Records from a data collection
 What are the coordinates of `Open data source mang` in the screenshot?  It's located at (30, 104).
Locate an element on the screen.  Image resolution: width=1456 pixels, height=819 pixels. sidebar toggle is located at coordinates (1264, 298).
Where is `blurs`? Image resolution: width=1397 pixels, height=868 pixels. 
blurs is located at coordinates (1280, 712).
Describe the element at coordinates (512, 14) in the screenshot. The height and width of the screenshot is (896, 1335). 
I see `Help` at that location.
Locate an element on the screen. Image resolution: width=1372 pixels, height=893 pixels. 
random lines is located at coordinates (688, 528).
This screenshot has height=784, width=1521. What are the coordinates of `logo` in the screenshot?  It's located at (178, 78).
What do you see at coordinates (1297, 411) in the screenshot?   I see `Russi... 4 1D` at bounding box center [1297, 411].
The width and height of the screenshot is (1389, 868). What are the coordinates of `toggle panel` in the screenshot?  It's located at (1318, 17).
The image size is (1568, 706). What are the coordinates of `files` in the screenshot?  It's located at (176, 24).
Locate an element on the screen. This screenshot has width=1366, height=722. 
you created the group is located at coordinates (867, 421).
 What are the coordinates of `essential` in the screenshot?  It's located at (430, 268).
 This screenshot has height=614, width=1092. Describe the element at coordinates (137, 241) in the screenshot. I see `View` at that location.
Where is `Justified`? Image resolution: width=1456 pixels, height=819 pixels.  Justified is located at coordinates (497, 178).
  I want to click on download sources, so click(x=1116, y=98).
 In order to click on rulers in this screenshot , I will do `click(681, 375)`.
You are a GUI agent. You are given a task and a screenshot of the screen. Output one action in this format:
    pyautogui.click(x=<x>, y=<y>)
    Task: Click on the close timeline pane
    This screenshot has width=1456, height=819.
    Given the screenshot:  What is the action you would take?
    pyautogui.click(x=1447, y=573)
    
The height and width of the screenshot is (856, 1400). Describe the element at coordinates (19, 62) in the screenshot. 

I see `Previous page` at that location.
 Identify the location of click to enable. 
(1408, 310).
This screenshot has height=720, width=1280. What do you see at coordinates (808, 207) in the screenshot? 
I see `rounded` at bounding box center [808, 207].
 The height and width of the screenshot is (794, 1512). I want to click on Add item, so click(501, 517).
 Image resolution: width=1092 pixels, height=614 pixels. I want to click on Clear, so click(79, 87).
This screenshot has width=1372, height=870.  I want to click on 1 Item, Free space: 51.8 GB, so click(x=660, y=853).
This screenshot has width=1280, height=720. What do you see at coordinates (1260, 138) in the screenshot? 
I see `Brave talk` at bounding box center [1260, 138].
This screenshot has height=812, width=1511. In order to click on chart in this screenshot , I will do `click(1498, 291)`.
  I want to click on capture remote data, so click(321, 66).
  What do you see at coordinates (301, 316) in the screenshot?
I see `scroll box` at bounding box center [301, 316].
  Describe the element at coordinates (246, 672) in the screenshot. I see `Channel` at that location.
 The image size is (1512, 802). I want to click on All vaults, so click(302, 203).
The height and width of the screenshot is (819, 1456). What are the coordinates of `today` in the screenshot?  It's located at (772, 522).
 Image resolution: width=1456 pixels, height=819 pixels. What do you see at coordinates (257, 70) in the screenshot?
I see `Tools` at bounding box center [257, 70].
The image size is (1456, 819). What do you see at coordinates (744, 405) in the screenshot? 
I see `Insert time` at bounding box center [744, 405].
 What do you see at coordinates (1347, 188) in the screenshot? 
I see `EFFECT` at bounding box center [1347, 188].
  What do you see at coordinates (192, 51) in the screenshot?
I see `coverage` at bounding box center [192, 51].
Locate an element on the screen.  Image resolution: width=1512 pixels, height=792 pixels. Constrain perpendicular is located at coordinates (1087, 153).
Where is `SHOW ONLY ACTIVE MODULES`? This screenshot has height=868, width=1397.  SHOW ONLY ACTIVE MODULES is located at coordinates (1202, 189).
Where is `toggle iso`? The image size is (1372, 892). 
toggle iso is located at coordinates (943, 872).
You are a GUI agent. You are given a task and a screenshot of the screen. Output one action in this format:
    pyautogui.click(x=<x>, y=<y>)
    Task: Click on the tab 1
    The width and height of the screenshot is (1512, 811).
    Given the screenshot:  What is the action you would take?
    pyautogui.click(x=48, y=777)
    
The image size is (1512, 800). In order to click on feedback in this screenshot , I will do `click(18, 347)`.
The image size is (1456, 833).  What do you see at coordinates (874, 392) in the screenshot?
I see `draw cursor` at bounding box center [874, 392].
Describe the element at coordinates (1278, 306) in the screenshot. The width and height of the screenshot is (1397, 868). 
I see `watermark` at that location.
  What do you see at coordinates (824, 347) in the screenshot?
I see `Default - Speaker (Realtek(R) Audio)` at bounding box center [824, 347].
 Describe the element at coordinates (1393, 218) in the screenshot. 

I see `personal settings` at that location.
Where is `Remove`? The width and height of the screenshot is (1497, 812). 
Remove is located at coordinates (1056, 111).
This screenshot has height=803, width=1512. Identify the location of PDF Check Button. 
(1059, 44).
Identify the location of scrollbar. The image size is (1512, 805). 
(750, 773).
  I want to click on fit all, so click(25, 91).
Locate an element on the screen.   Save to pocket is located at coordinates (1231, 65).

Exercise - Present every line of the material above as a Markdown table with the columns "No." and "Line", numbering the rows and leaving out blank lines.

Solution below -
| No. | Line |
|---|---|
| 1 |  What are the coordinates of `Open data source mang` in the screenshot?  It's located at (30, 104). |
| 2 | Locate an element on the screen.  Image resolution: width=1456 pixels, height=819 pixels. sidebar toggle is located at coordinates (1264, 298). |
| 3 | Where is `blurs`? Image resolution: width=1397 pixels, height=868 pixels.  |
| 4 | blurs is located at coordinates (1280, 712). |
| 5 | Describe the element at coordinates (512, 14) in the screenshot. The height and width of the screenshot is (896, 1335).  |
| 6 | I see `Help` at that location. |
| 7 | Locate an element on the screen. Image resolution: width=1372 pixels, height=893 pixels.  |
| 8 | random lines is located at coordinates (688, 528). |
| 9 | This screenshot has height=784, width=1521. What are the coordinates of `logo` in the screenshot?  It's located at (178, 78). |
| 10 | What do you see at coordinates (1297, 411) in the screenshot?   I see `Russi... 4 1D` at bounding box center [1297, 411]. |
| 11 | The width and height of the screenshot is (1389, 868). What are the coordinates of `toggle panel` in the screenshot?  It's located at (1318, 17). |
| 12 | The image size is (1568, 706). What are the coordinates of `files` in the screenshot?  It's located at (176, 24). |
| 13 | Locate an element on the screen. This screenshot has width=1366, height=722.  |
| 14 | you created the group is located at coordinates (867, 421). |
| 15 |  What are the coordinates of `essential` in the screenshot?  It's located at (430, 268). |
| 16 |  This screenshot has height=614, width=1092. Describe the element at coordinates (137, 241) in the screenshot. I see `View` at that location. |
| 17 | Where is `Justified`? Image resolution: width=1456 pixels, height=819 pixels.  Justified is located at coordinates (497, 178). |
| 18 |   I want to click on download sources, so click(x=1116, y=98). |
| 19 |  In order to click on rulers in this screenshot , I will do `click(681, 375)`. |
| 20 | You are a GUI agent. You are given a task and a screenshot of the screen. Output one action in this format: |
| 21 |     pyautogui.click(x=<x>, y=<y>) |
| 22 |     Task: Click on the close timeline pane |
| 23 |     This screenshot has width=1456, height=819. |
| 24 |     Given the screenshot:  What is the action you would take? |
| 25 |     pyautogui.click(x=1447, y=573) |
| 26 | The height and width of the screenshot is (856, 1400). Describe the element at coordinates (19, 62) in the screenshot.  |
| 27 | I see `Previous page` at that location. |
| 28 |  Identify the location of click to enable.  |
| 29 | (1408, 310). |
| 30 | This screenshot has height=720, width=1280. What do you see at coordinates (808, 207) in the screenshot?  |
| 31 | I see `rounded` at bounding box center [808, 207]. |
| 32 |  The height and width of the screenshot is (794, 1512). I want to click on Add item, so click(501, 517). |
| 33 |  Image resolution: width=1092 pixels, height=614 pixels. I want to click on Clear, so click(79, 87). |
| 34 | This screenshot has width=1372, height=870.  I want to click on 1 Item, Free space: 51.8 GB, so click(x=660, y=853). |
| 35 | This screenshot has width=1280, height=720. What do you see at coordinates (1260, 138) in the screenshot?  |
| 36 | I see `Brave talk` at bounding box center [1260, 138]. |
| 37 | This screenshot has height=812, width=1511. In order to click on chart in this screenshot , I will do `click(1498, 291)`. |
| 38 |   I want to click on capture remote data, so click(321, 66). |
| 39 |   What do you see at coordinates (301, 316) in the screenshot? |
| 40 | I see `scroll box` at bounding box center [301, 316]. |
| 41 |   Describe the element at coordinates (246, 672) in the screenshot. I see `Channel` at that location. |
| 42 |  The image size is (1512, 802). I want to click on All vaults, so click(302, 203). |
| 43 | The height and width of the screenshot is (819, 1456). What are the coordinates of `today` in the screenshot?  It's located at (772, 522). |
| 44 |  Image resolution: width=1456 pixels, height=819 pixels. What do you see at coordinates (257, 70) in the screenshot? |
| 45 | I see `Tools` at bounding box center [257, 70]. |
| 46 | The image size is (1456, 819). What do you see at coordinates (744, 405) in the screenshot?  |
| 47 | I see `Insert time` at bounding box center [744, 405]. |
| 48 |  What do you see at coordinates (1347, 188) in the screenshot?  |
| 49 | I see `EFFECT` at bounding box center [1347, 188]. |
| 50 |   What do you see at coordinates (192, 51) in the screenshot? |
| 51 | I see `coverage` at bounding box center [192, 51]. |
| 52 | Locate an element on the screen.  Image resolution: width=1512 pixels, height=792 pixels. Constrain perpendicular is located at coordinates (1087, 153). |
| 53 | Where is `SHOW ONLY ACTIVE MODULES`? This screenshot has height=868, width=1397.  SHOW ONLY ACTIVE MODULES is located at coordinates (1202, 189). |
| 54 | Where is `toggle iso`? The image size is (1372, 892).  |
| 55 | toggle iso is located at coordinates (943, 872). |
| 56 | You are a GUI agent. You are given a task and a screenshot of the screen. Output one action in this format: |
| 57 |     pyautogui.click(x=<x>, y=<y>) |
| 58 |     Task: Click on the tab 1 |
| 59 |     The width and height of the screenshot is (1512, 811). |
| 60 |     Given the screenshot:  What is the action you would take? |
| 61 |     pyautogui.click(x=48, y=777) |
| 62 | The image size is (1512, 800). In order to click on feedback in this screenshot , I will do `click(18, 347)`. |
| 63 | The image size is (1456, 833).  What do you see at coordinates (874, 392) in the screenshot? |
| 64 | I see `draw cursor` at bounding box center [874, 392]. |
| 65 | Describe the element at coordinates (1278, 306) in the screenshot. The width and height of the screenshot is (1397, 868).  |
| 66 | I see `watermark` at that location. |
| 67 |   What do you see at coordinates (824, 347) in the screenshot? |
| 68 | I see `Default - Speaker (Realtek(R) Audio)` at bounding box center [824, 347]. |
| 69 |  Describe the element at coordinates (1393, 218) in the screenshot.  |
| 70 | I see `personal settings` at that location. |
| 71 | Where is `Remove`? The width and height of the screenshot is (1497, 812).  |
| 72 | Remove is located at coordinates (1056, 111). |
| 73 | This screenshot has height=803, width=1512. Identify the location of PDF Check Button.  |
| 74 | (1059, 44). |
| 75 | Identify the location of scrollbar. The image size is (1512, 805).  |
| 76 | (750, 773). |
| 77 |   I want to click on fit all, so click(25, 91). |
| 78 | Locate an element on the screen.   Save to pocket is located at coordinates (1231, 65). |